WHAT YOU HAVE TO DO –
Output each line of the data below exactly, omitting any image.

Recorded data:
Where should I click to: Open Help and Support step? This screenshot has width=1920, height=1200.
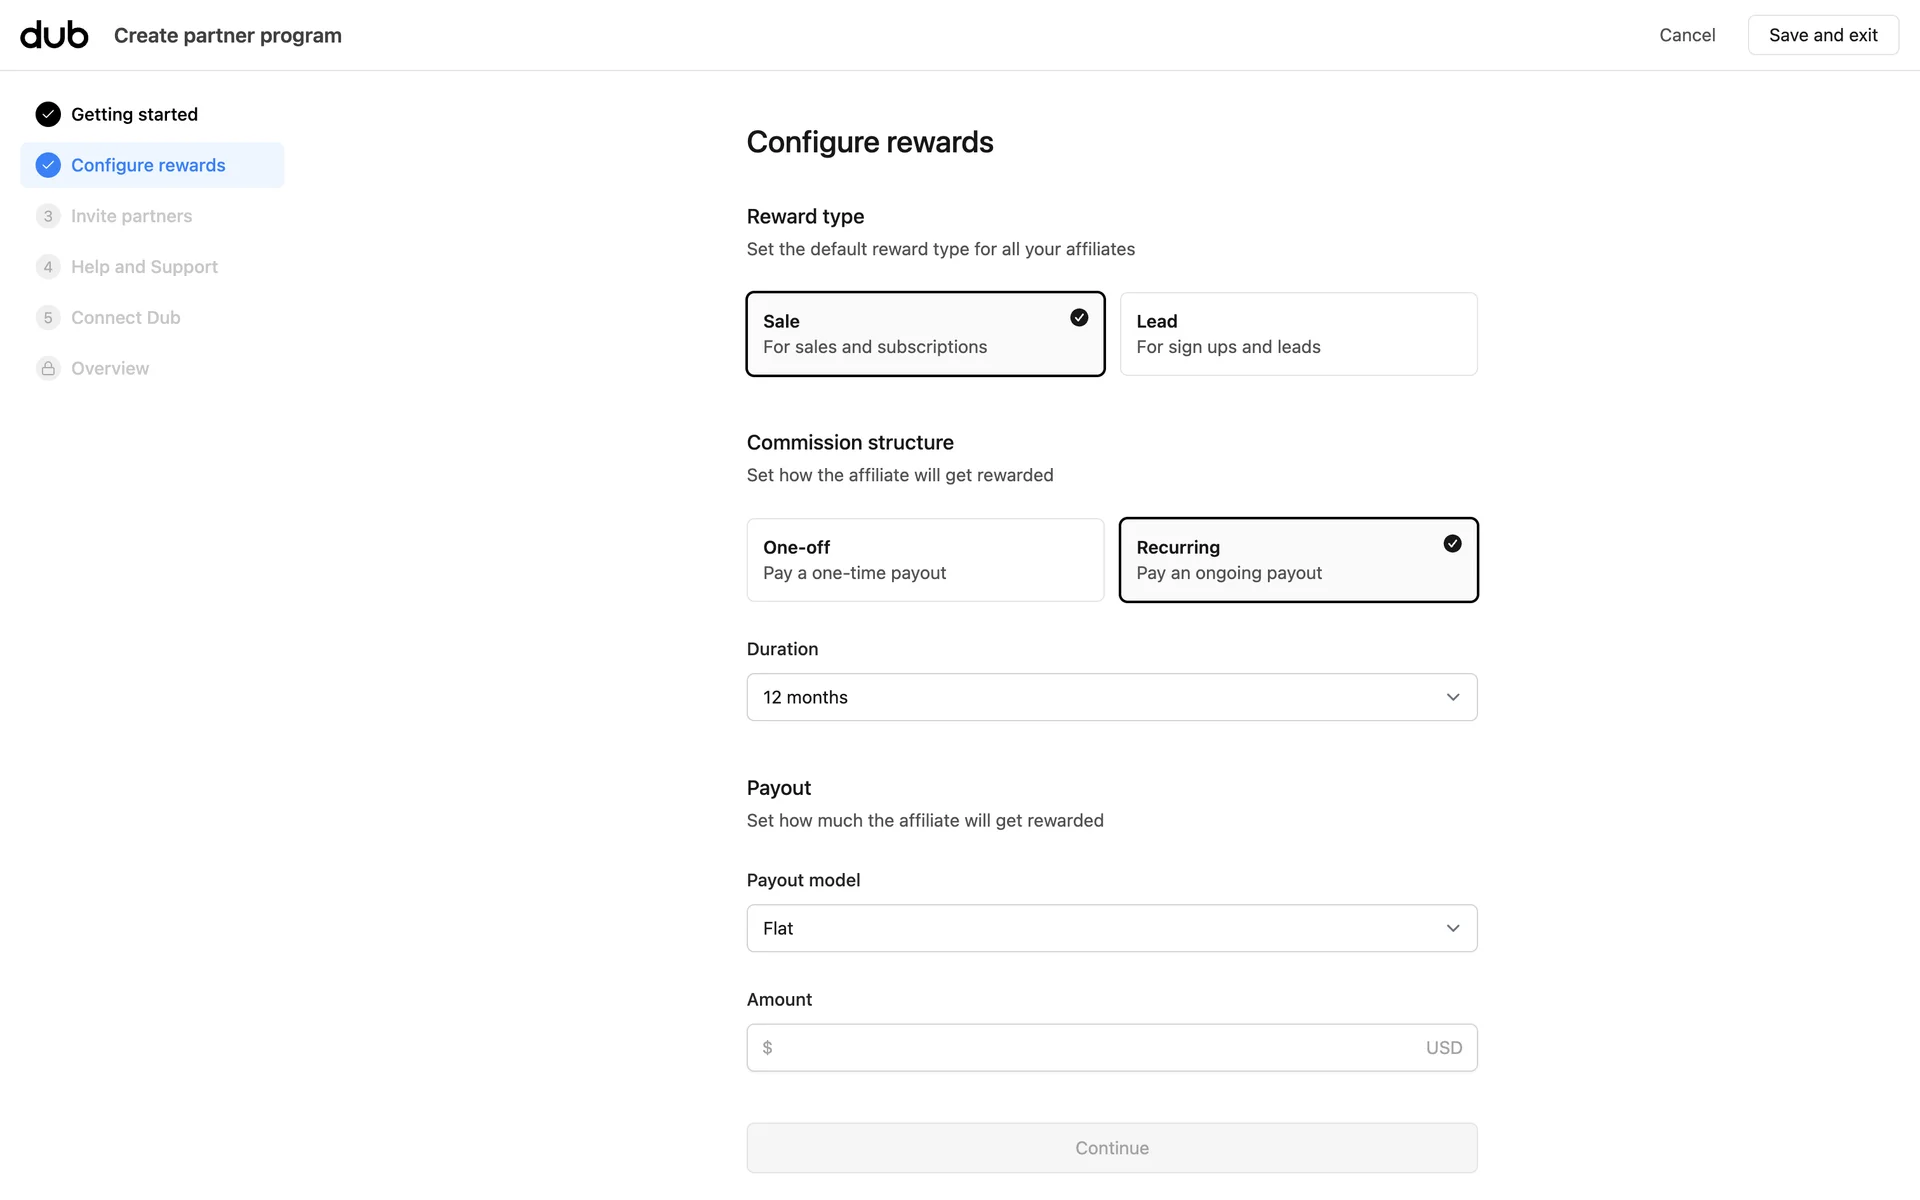coord(144,267)
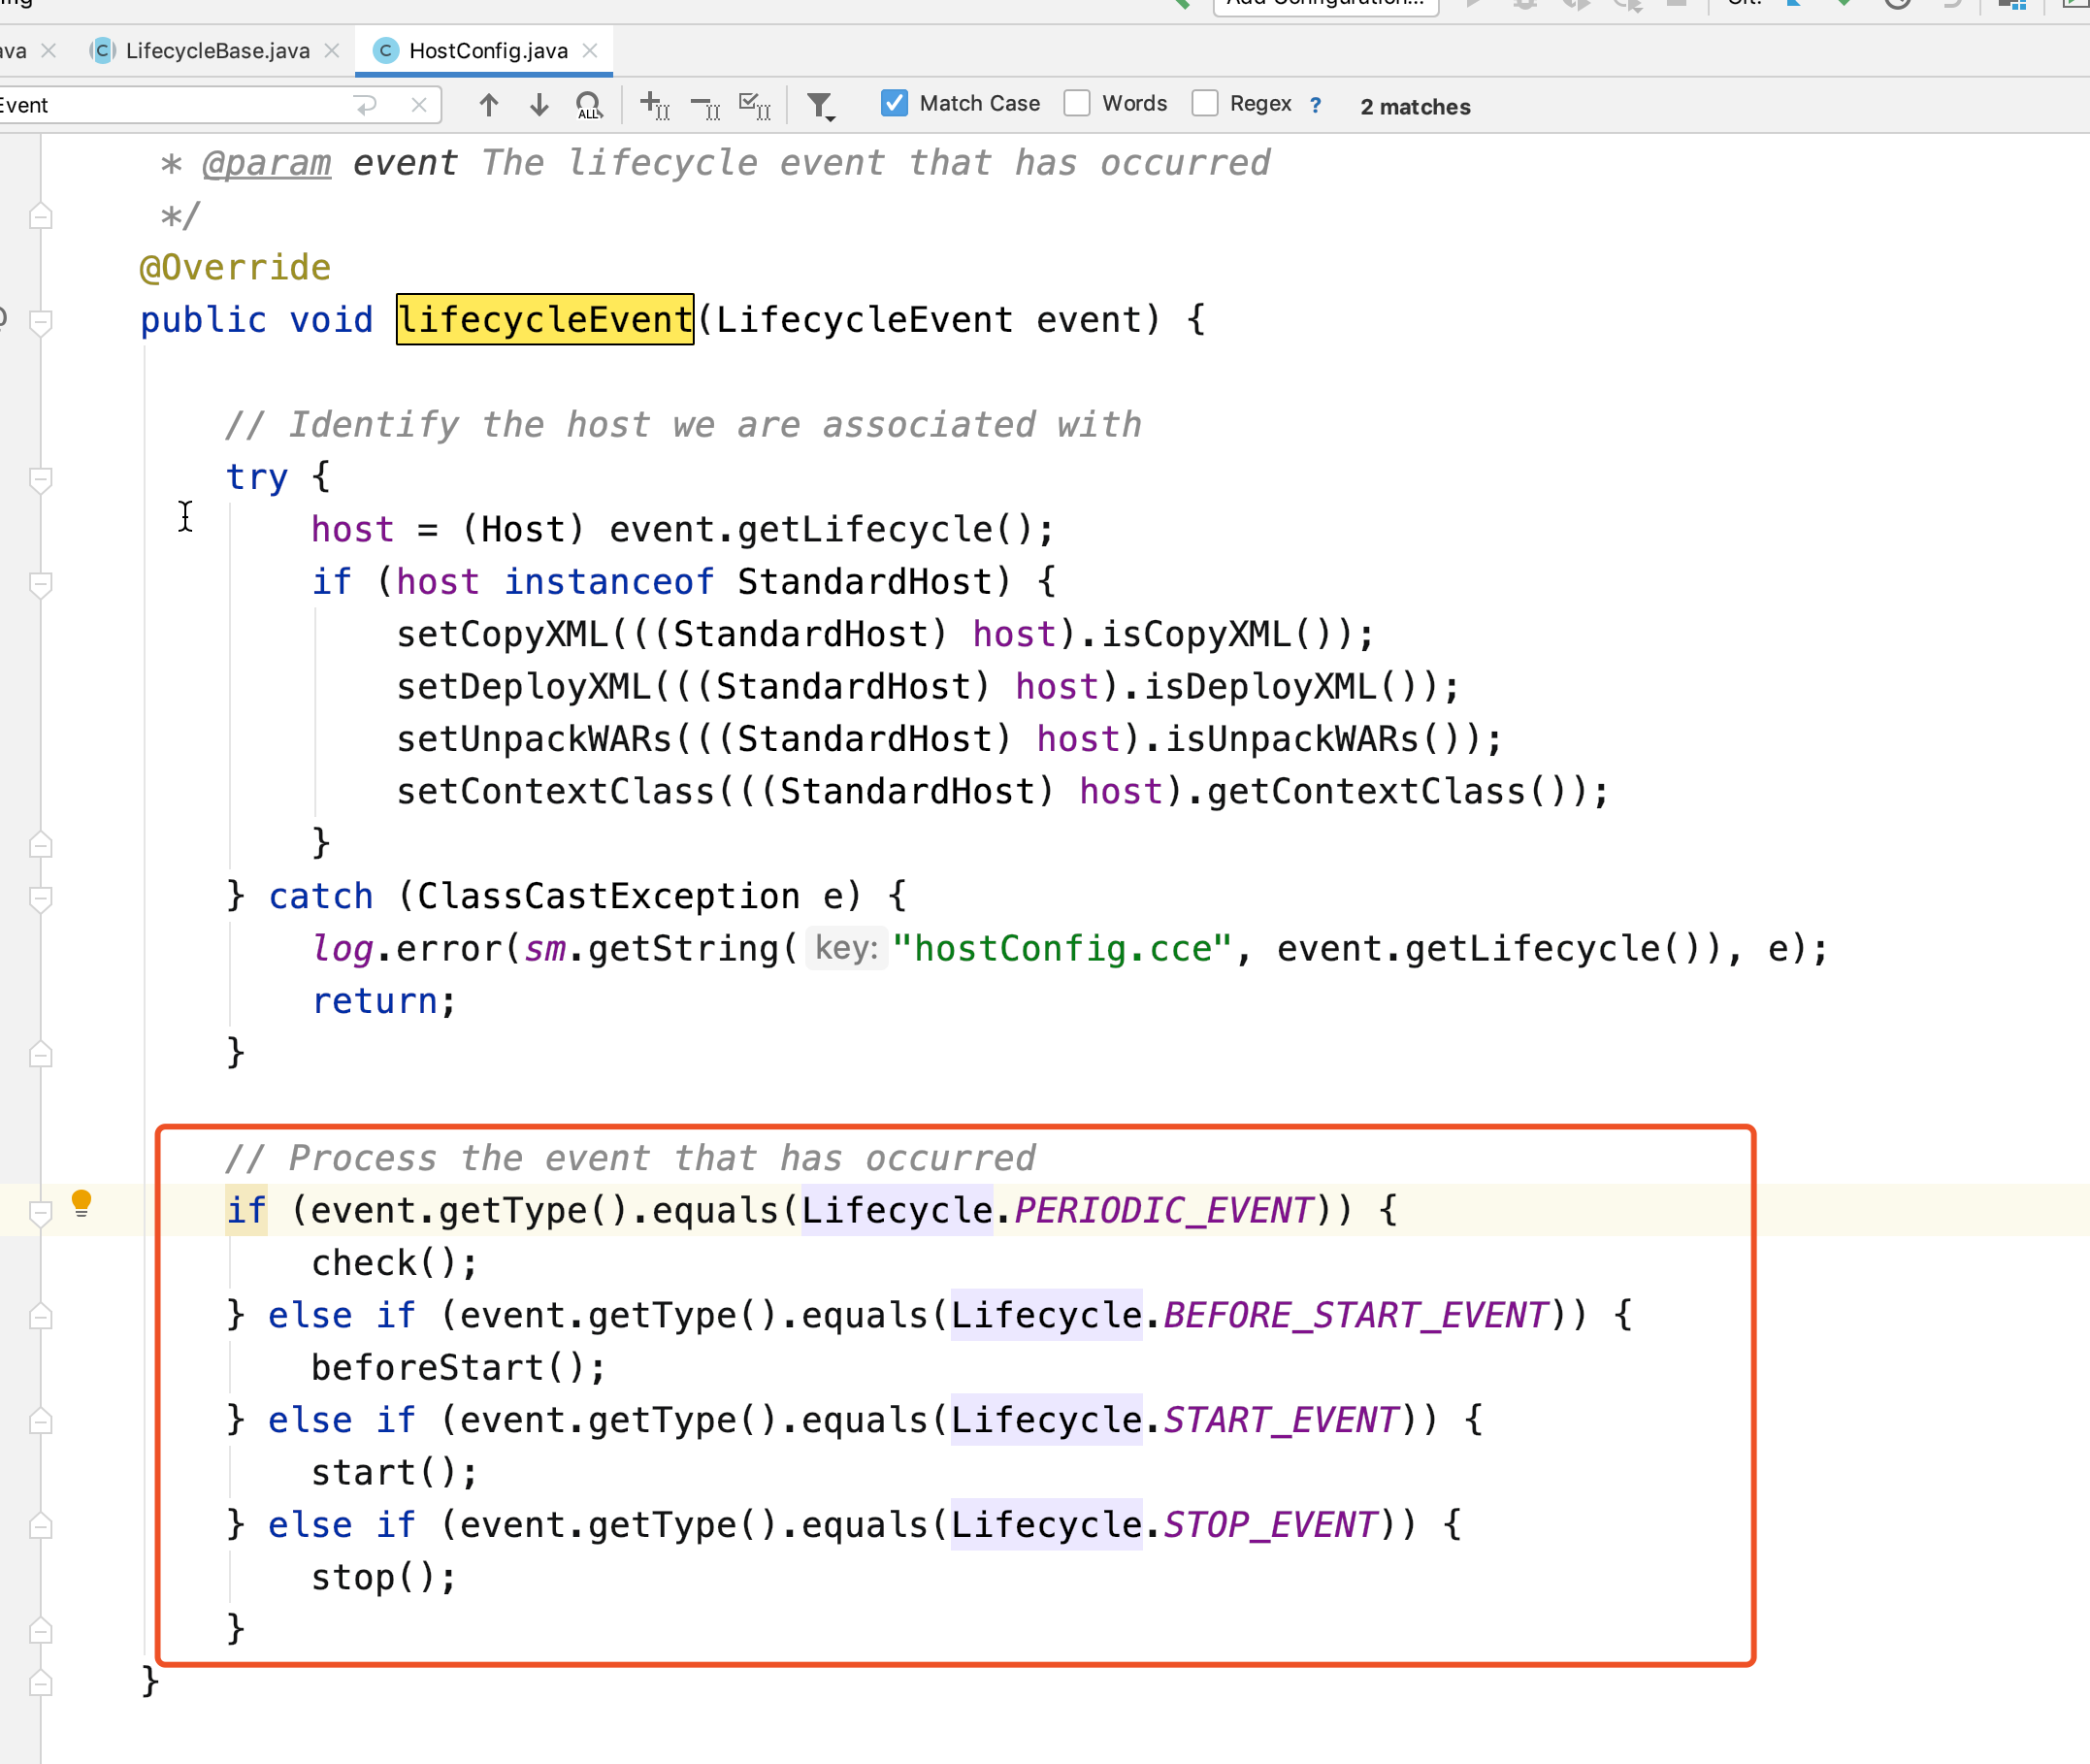The image size is (2090, 1764).
Task: Select the HostConfig.java tab
Action: tap(487, 51)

RESULT –
Where should I click to: Open Help and Support step? This screenshot has width=1920, height=1200.
coord(144,267)
The image size is (2090, 1764).
Task: Select the HostConfig.java tab
Action: tap(487, 51)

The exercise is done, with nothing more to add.